NOAA Fisheries Service scientists spotted the dolphins swimming on Saturday while conducting an aerial survey of natural resource damage. Because these dolphins are from a captive facility they do not forage for food or necessarily have the survival skills necessary to avoid predators or boat traffic. Marine Life Aquarium trainers and NOAA Fisheries Service biologists have been feeding the dolphins several times a day from the NOAA vessel. The group includes two mother dolphins with two young in tow.
“We are so pleased to have found these dolphins and that they are all together," said NOAA Fisheries Service lead veterinarian Dr. Teri Rowles. “Our biologists and the trainers say all of them appear significantly underweight and have severe to minor wounds. These animals have been swimming in water where we are unsure of the conditions, and have been nutritionally stressed for two weeks. We remain cautiously optimistic that they will recover from this ordeal."
Due to the condition of the water and the difficulty of the rescue, biologists will capture the dolphins in stages. They plan to transport the dolphins to nearby salt-water pools, provided by the U.S. Navy, to give them medical care and to evaluate them for contagious disease. Rowles said the dolphins would be kept in quarantine while scientists assess their overall health.

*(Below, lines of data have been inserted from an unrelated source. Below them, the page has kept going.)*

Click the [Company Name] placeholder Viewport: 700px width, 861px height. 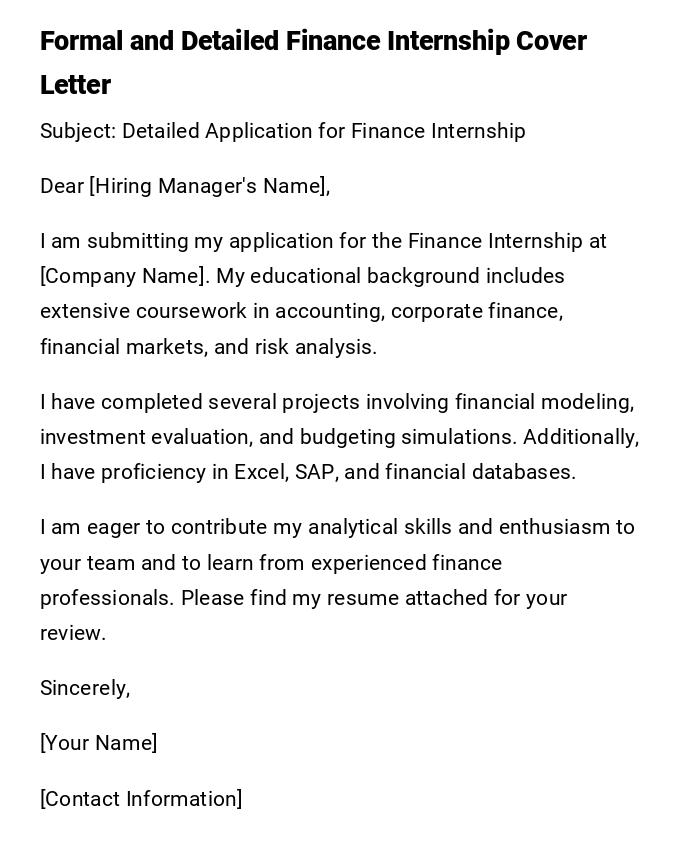[122, 276]
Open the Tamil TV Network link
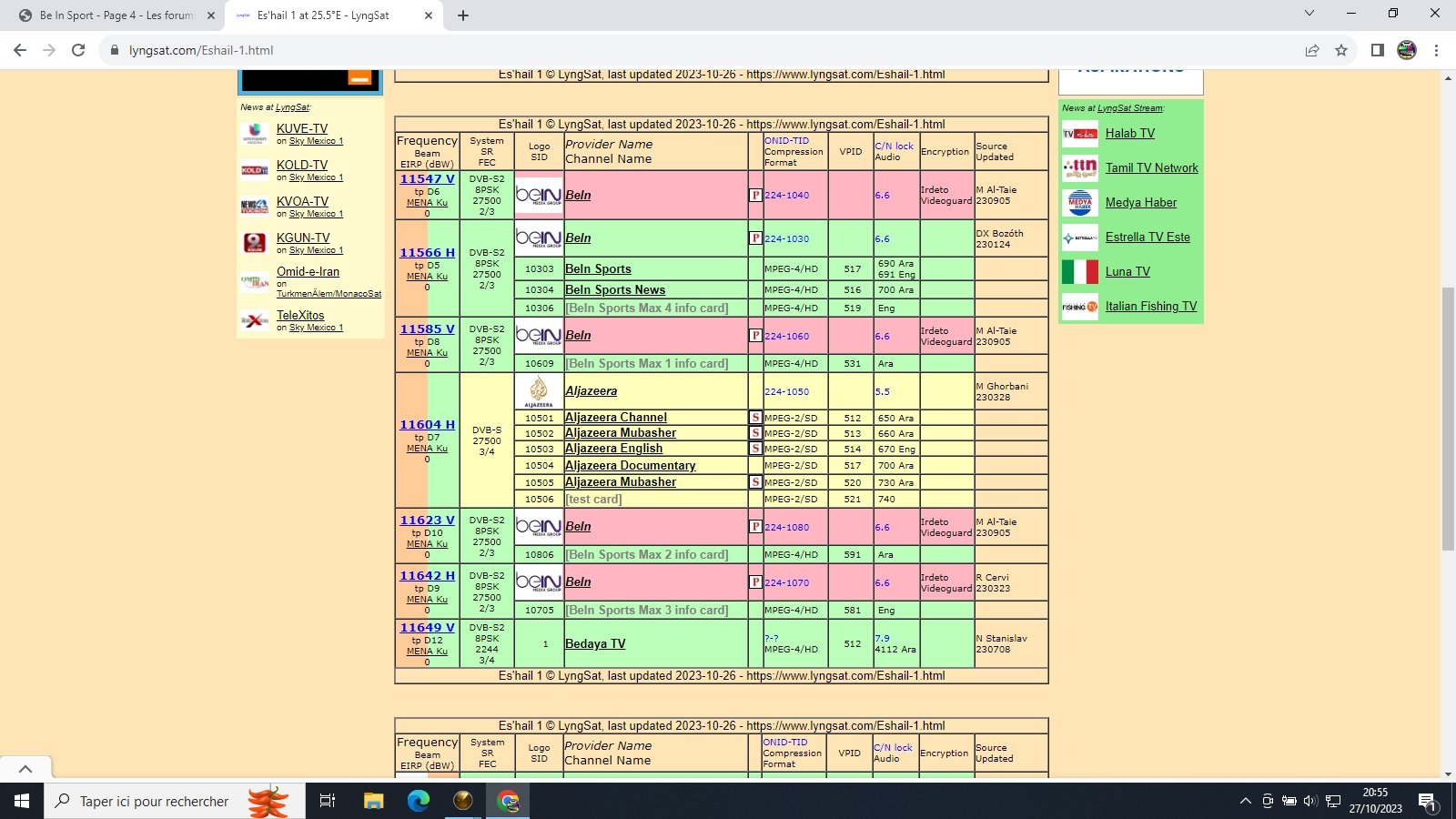This screenshot has width=1456, height=819. 1151,168
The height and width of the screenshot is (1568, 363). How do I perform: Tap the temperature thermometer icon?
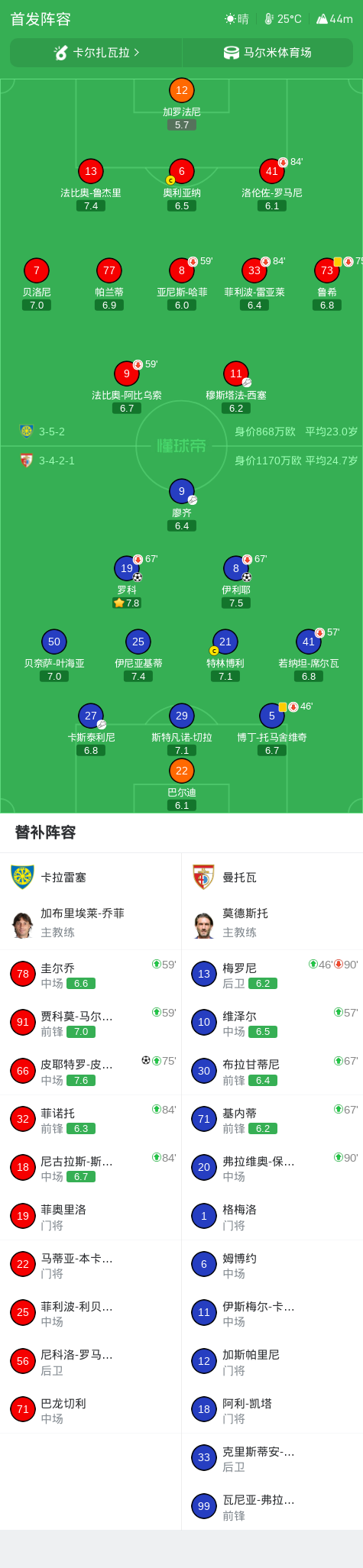[269, 19]
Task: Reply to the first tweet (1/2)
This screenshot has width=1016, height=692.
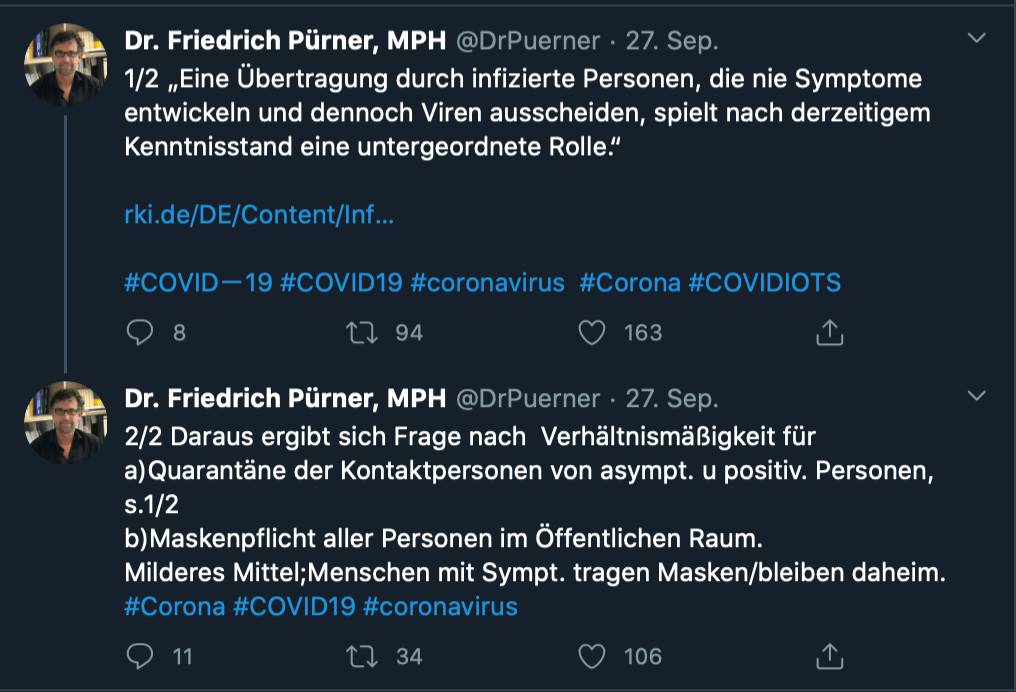Action: pyautogui.click(x=140, y=332)
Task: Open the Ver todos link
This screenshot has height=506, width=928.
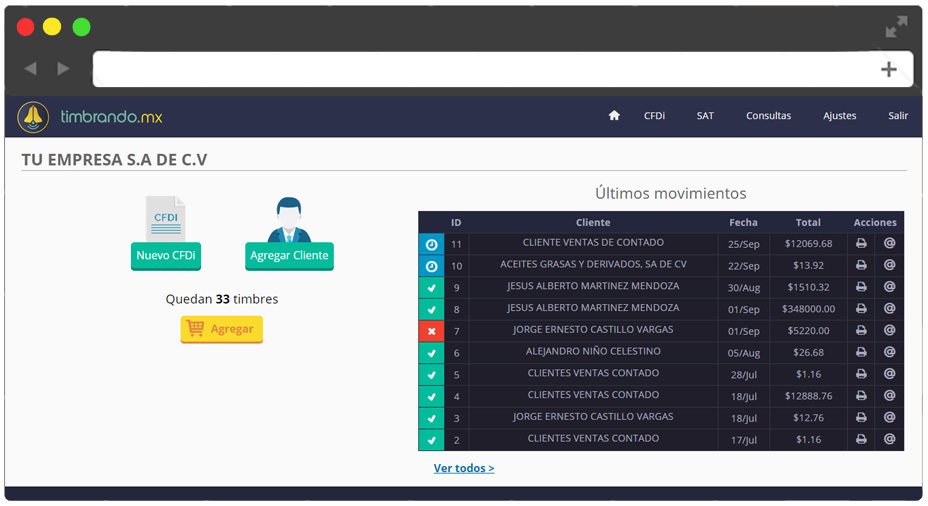Action: pyautogui.click(x=464, y=468)
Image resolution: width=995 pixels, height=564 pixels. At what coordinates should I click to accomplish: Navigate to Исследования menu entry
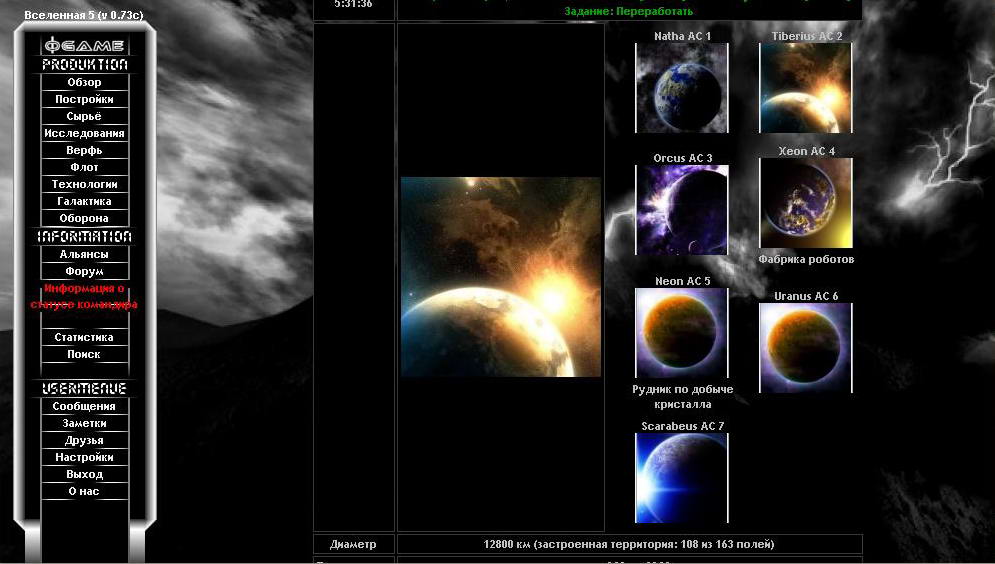click(x=84, y=133)
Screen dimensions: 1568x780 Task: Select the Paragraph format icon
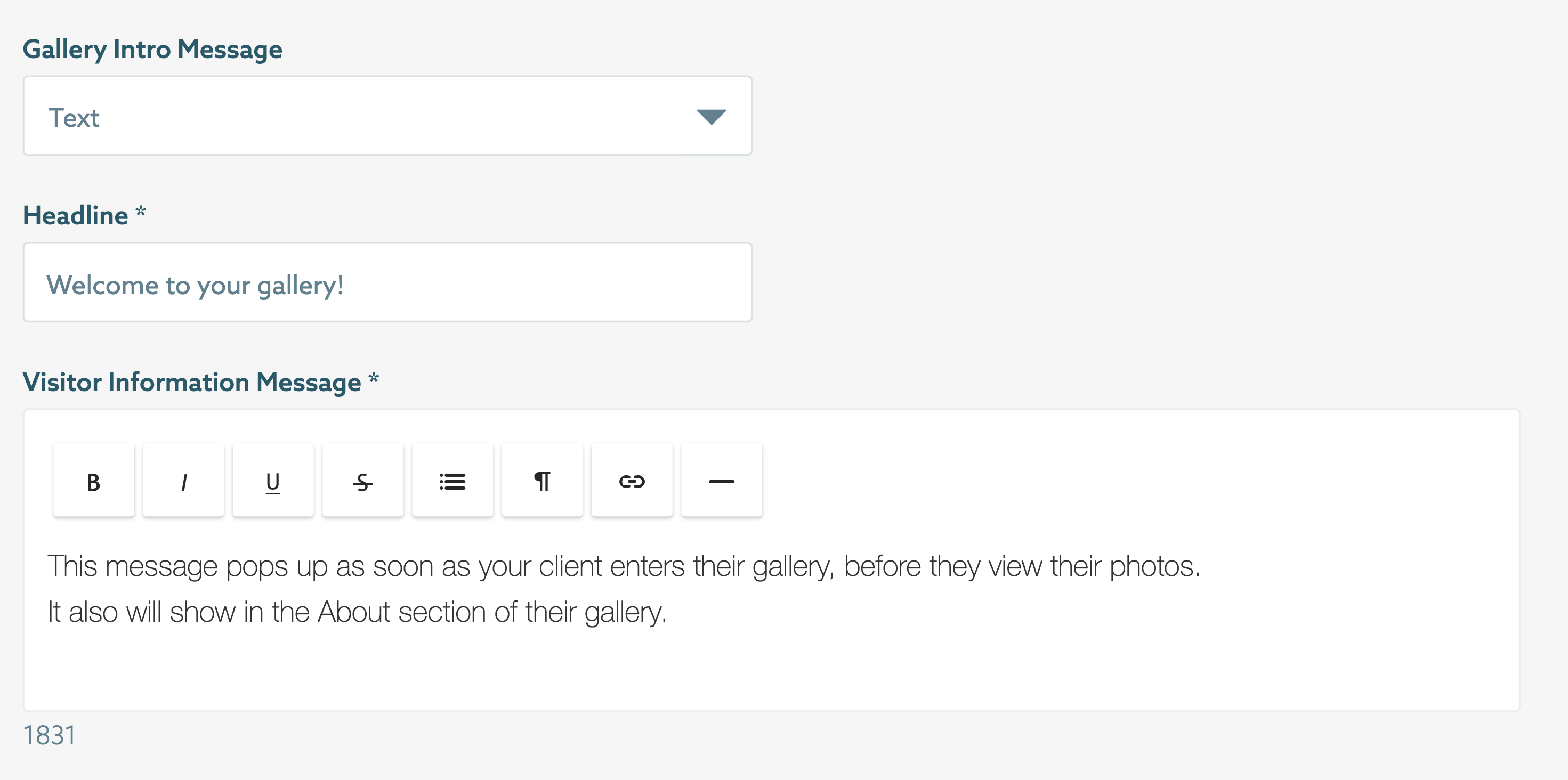pyautogui.click(x=543, y=481)
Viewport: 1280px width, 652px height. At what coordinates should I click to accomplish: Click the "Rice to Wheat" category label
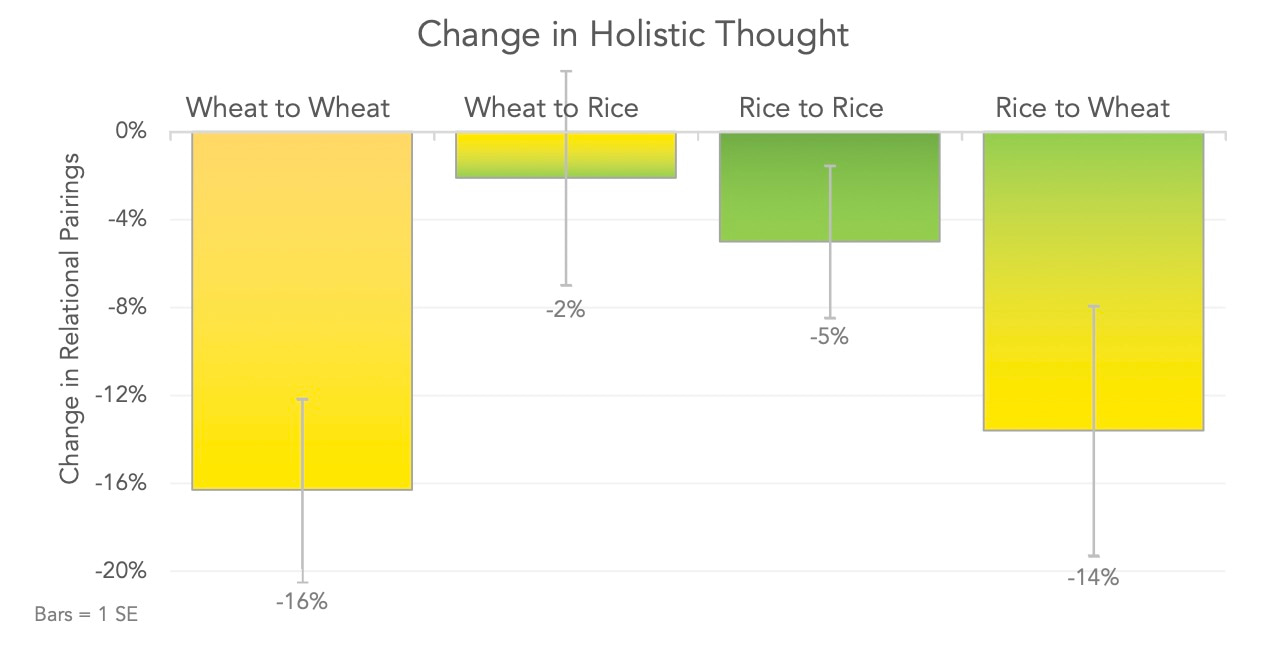pyautogui.click(x=1082, y=108)
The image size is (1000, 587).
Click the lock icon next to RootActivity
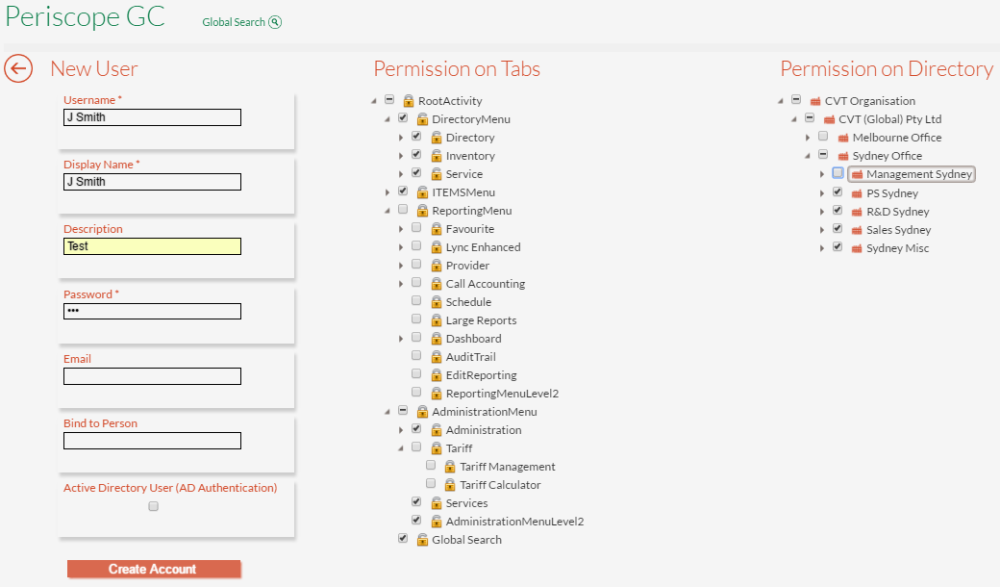pyautogui.click(x=408, y=101)
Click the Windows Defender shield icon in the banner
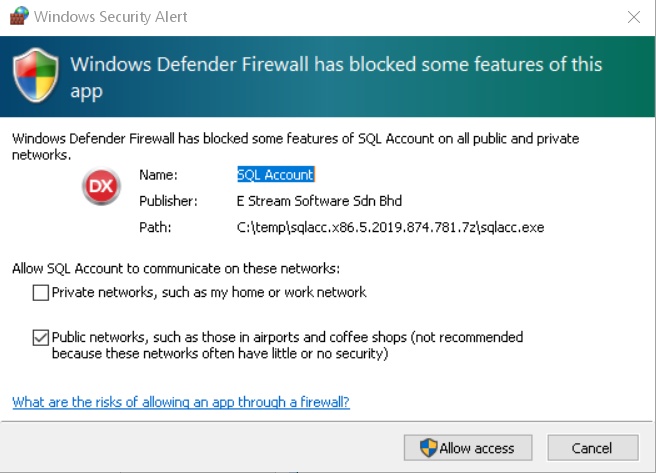The image size is (656, 473). pos(37,77)
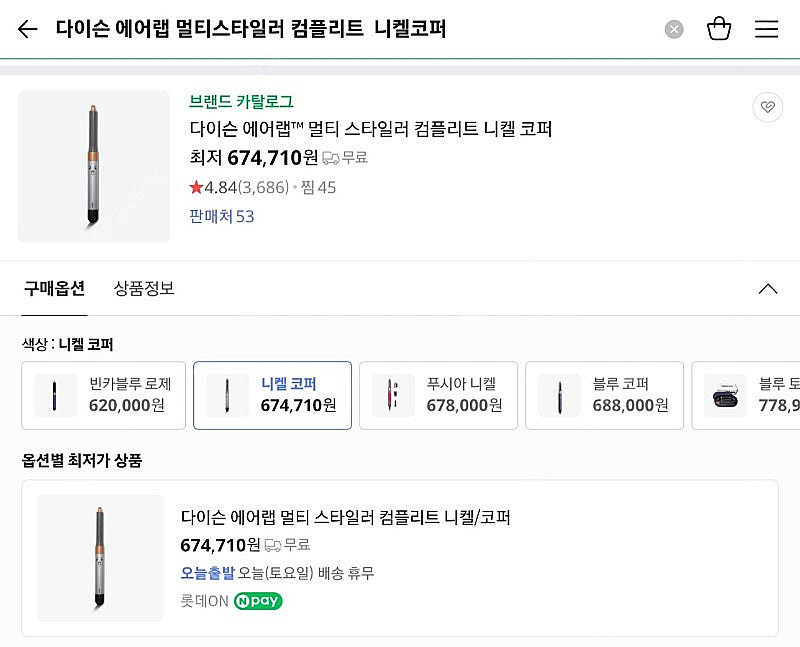The image size is (800, 647).
Task: Select the 니켈 코퍼 color option
Action: pos(272,395)
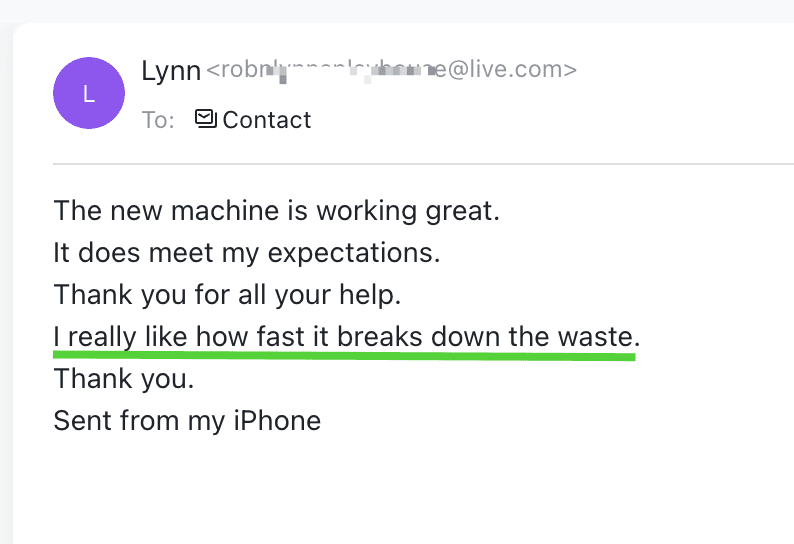Image resolution: width=794 pixels, height=544 pixels.
Task: Click the "To:" label
Action: [158, 120]
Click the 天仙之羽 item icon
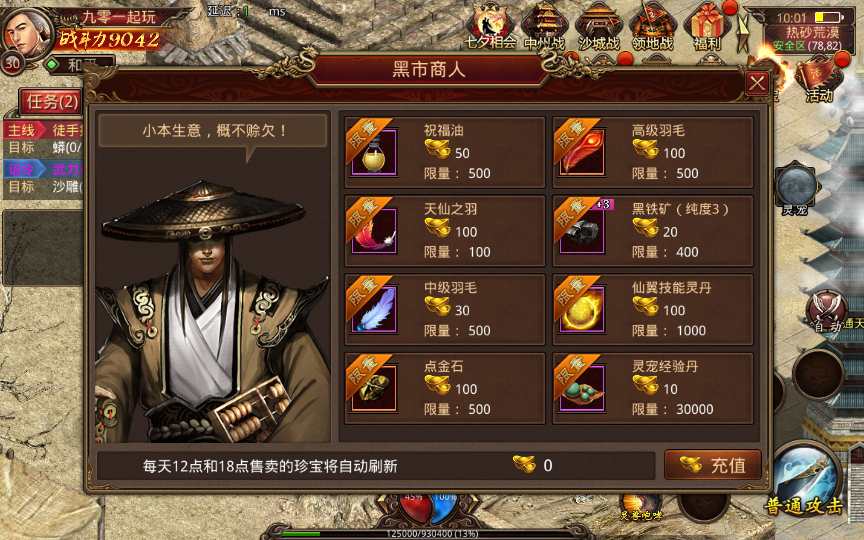The width and height of the screenshot is (864, 540). coord(374,231)
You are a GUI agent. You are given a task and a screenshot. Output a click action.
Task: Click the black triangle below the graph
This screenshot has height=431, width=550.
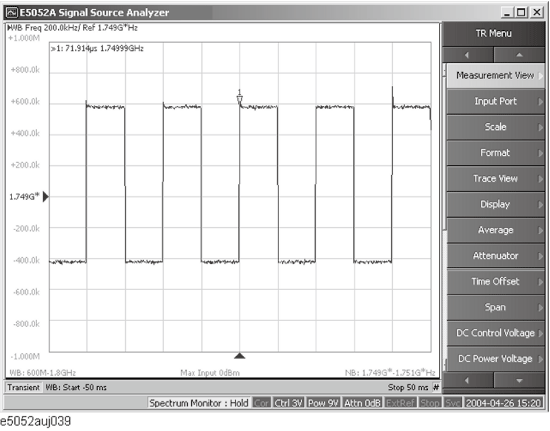[x=240, y=356]
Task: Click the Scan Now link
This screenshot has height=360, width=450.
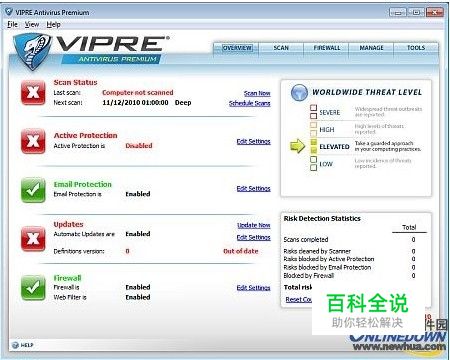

“Three of these eight dolphins were born at the facility, and had never been in the wild, compacting our concern for their well being,” said Moby Solangi, owner and director for the Marine Life Aquarium. “Once we realized the dolphins had been swept out to sea during the hurricane, we feared that they had died. We are just thrilled that they have stayed together during the past couple of weeks.”
The effort to rescue the eight dolphins now involves various partners including the U.S. Navy, the Air National Guard, the U.S. Coast Guard, and the Harbor Branch Oceanographic Institute.
Days before the hurricane, workers at the Aquarium were able to move another group of dolphins into a pool that survived Hurricane Camille in 1969. These animals survived and were moved to the Gulfarium in Fort Walton Beach, Fla. The eight dolphins being rescued had to be left in their original pool at Marine Life Aquarium.
NOAA Fisheries Service is dedicated to protecting and preserving our nation’s living marine resources and their habitat through scientific research, management and enforcement. NOAA Fisheries Service provides effective stewardship of these resources for the benefit of the nation, supporting coastal communities that depend upon them, and helping to provide safe and healthy seafood to consumers and recreational opportunities for the American public.
The National Oceanic and Atmospheric Administration, an agency of the U.S. Commerce Department, is dedicated to enhancing economic security and national safety through the prediction and research of weather and climate-related events and providing environmental stewardship of our nation’s coastal and marine resources. Through the emerging Global Earth Observation System of Systems (GEOSS), NOAA is working with its federal partners and nearly 60 countries to develop a global monitoring network that is as integrated as the planet it observes.